How odd that every year around this time, each of my two boys becomes one year older.

Image by Michael Himbeault

Image by Michael Himbeault

Ever since Pope Gregory XIII (whose name was actually “Steve”, or something like that) decided to go ahead and proclaim: “Guys, this is the year 1582 and that’s all that there is to it,” we thirty-something parents live to lament the dizzying pace at which the years fly by.

When my first son was born, I ceremoniously took a blank journal that a dear friend had given me years earlier and resolved to use it as a “daddy journal” where I would record, in Spanish, my reflections about our growing together as a family; a journal that in the future I could leave to my boys as a relic that would help them paint a rich picture of their childhood. Six years later, I’ve amassed a body of  daddy journaling that totals about five, heartfelt and well intentioned entries.  The remaining details about our history as a family will have to be cobbled together from Facebook updates, Instagram photos, Vines, photos and videos scattered throughout computers and external hard drives, and surveillance data collected by the NSA.

There are a few justifications (of varying validity) for my subpar record-keeping: our busy lives, mental exhaustion, trying to learn how to swim at 36, self-consciousness and self-doubt (will anybody really care about this?), Game of Thrones, Breaking Bad, etc. Dwelling on my failure to follow through with this ambitious plan of constant self-evaluation just adds to the temptation to shut off my brain and binge-watch a couple of seasons of 30 Rock.

But when I think about what I have been doing when I’m not at work or spread out on the couch late at night, the glow of the TV causing the drool flowing out of my mouth to glisten with beautiful color, I realize that I have been, more or less, present and engaged. I tell myself that much of the exhaustion comes from my concerted effort to always look at my boys in the eye and listen intently when they speak about things that are at once beautiful, funny, dumb, fascinating, trivial, boring, repetitive, but much of the time, music to my ears. I acknowledge that I have put in five-plus years of disciplined work and focus on establishing a strong bond with my boys that, by choice and by necessity, has to go beyond the typical father-son bond to include a “different” culture and language. So while I might not have journal after journal of vivid detail about family anecdotes and milestones, I have two boys whose young brains are hardwired to regard and address their father in Spanish and who show no resistance to continuing to immerse themselves deeper in the language and the culture, because they see it as their culture.

On this rare occasion in August, the month of my boys’ birthdays (and mine, but who even remembers that), as I make time to type in a few notes on this withering blog, I reassure myself that I am doing ok, first as a parent, and second, as a bilingual parent, at being present: Son, I am present as you’re telling me about what you ate for snack at school and occasionally find yourself at a loss for a word in Spanish, I am present when I tell you about my own day, I am present when we play our silly super hero games in the park, I am present as I yell at you for not picking up your toys, I am present as I scold you for hitting your brother, I am present as I bathe you and your brother in each other’s filth while I drink a beer (a guy has to get through all this presentness somehow), I am present as the hours fly by and all we’ve done is read and play and dance, and make up stories, all of which happen to be the most important things in the world for us to do.
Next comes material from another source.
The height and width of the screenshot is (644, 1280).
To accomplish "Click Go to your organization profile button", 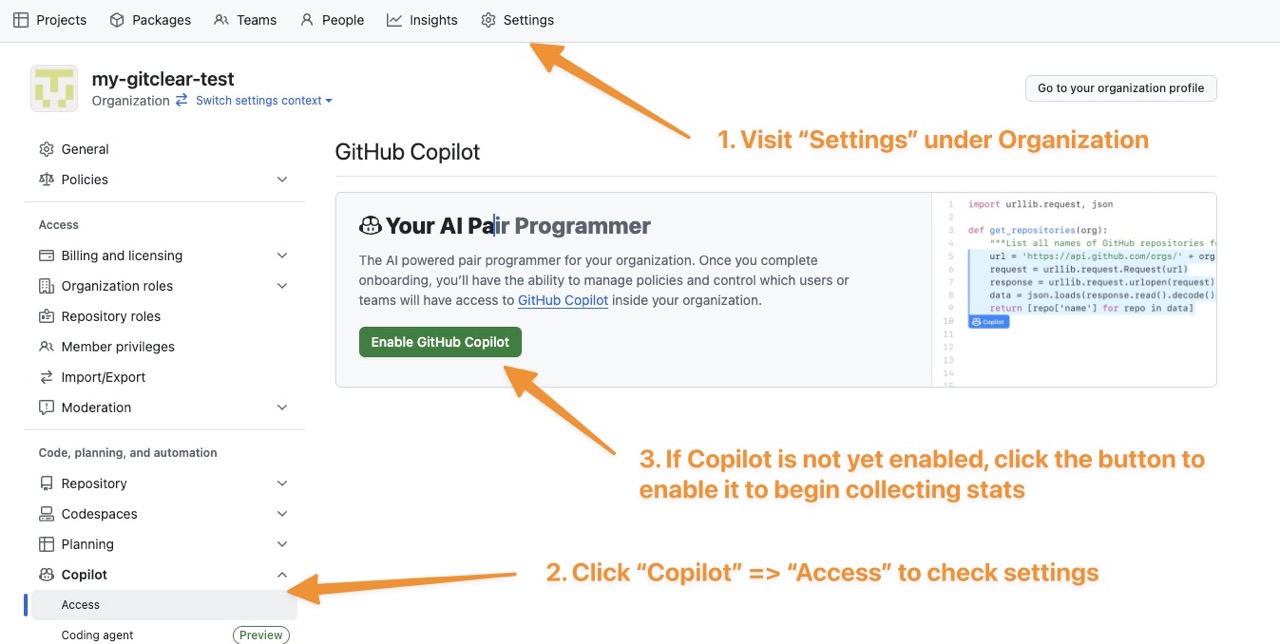I will click(x=1120, y=88).
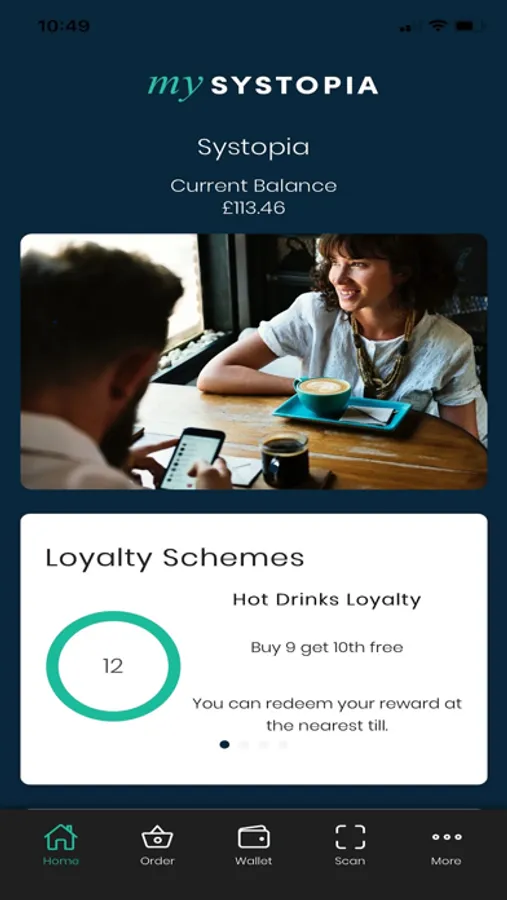Select the fourth carousel page dot
The height and width of the screenshot is (900, 507).
pyautogui.click(x=283, y=744)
When we do this, the language is only incidental – what we’re doing is really living in the moment.

The other day as I was driving the boys home from school, my son Gabriel asked me how many languages there are in the world. “There are thousands and thousands,” I said. “Some are spoken by millions of people and others only by a few hundred.”

“I want to learn all the languages in the world,” he said.

It crossed my mind to tell him that it would be impossible for a person to learn them all. But instead, I just said: “That sounds great to me, Gordito.”